Confession #1: I am a little obsessed with Chanel. It has always piqued my interest, even before I was aware that the small quilted “grown up” handbag slung on my eight year old shoulder had been inspired by a bag designed by Coco Chanel in 1955.
I was lucky enough to find the ultimate treasure at Bondi markets one sunny day five years ago – a navy blue quilted handbag – long gold chain strap, tassel and all. Made in the 1980s and inherited from her mother, I could not have handed my hand earned money over to the seller quick enough. It remains the most used bag in my wardrobe, and I will always treasure it as the first bag I fell head over heels for.
Aside from a spritz of Coco Mademoiselle, it is the only piece of Chanel I own. The collections I lust over season after season are far beyond my meagre budget. They will probably always be beyond my budget, but that does not cease my fascination with the brand, its iconic history, and the direction it is moving in the future.

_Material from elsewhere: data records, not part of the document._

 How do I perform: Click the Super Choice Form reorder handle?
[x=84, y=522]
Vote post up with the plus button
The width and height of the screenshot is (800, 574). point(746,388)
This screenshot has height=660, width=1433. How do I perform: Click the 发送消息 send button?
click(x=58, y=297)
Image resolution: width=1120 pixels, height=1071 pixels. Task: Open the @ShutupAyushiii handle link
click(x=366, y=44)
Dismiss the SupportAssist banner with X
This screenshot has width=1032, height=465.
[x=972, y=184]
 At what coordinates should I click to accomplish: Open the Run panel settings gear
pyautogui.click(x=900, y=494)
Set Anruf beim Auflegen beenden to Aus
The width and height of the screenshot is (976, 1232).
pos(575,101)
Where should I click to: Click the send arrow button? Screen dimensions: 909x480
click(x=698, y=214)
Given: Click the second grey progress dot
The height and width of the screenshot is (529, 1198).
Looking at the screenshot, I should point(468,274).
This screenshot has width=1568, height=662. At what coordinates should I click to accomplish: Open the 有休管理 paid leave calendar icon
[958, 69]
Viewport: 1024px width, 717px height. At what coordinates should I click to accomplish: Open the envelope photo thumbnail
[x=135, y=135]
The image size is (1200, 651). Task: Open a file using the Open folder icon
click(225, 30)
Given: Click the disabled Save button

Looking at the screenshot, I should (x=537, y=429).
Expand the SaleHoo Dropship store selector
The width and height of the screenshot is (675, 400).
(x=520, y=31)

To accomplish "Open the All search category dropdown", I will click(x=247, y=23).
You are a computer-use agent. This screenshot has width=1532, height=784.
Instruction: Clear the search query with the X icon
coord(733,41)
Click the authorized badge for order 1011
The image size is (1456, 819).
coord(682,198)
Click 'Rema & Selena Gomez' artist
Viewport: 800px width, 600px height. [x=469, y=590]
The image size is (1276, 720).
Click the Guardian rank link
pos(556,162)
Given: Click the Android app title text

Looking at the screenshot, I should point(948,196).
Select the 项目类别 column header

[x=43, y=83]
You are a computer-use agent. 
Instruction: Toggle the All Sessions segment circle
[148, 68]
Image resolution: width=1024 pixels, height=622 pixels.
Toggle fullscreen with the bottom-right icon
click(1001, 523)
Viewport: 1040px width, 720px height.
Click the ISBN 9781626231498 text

A product of the recent direction was officially launched on the 15th October. Perhaps the most important piece of their marketing strategy – the latest advertisement for Chanel No. 5. When I heard it was to feature Brad Pitt, I was disappointed. I have never understood what it is about him that makes females of all ages weak at the knees. With the previous advertisements best described as mini-movies, grand scale productions by the likes of Baz Luhrmann and featuring actresses such as Nicole Kidman, Marion Cotillard and Audrey Tautou, I was curious to see how Brad Pitt would sell the perfume as the first male spokesmodel.
I should have had more faith in my favourite brand. A revolutionary company that has always rebelled against the conventions. Stripped back to black and white, the ad is simple but intimate. A break from previous campaigns, and one that I’m sure Mademoiselle Chanel would approve of.
Confession #2: I must profess that the iconic scent is not to my liking. Perhaps it will grow on me, however for the moment, Coco Mademoiselle is without a doubt my preference. However, I do have a deep appreciation for the scent after reading (and absolutely loving) Tilar J. Mazzeo’s book, The Secret of Chanel No. 5. The Intimate History of the World’s Most Famous Fragrance. No perfume in history has been as influential. I hope Mr Pitt realises how lucky he is to speak on its behalf!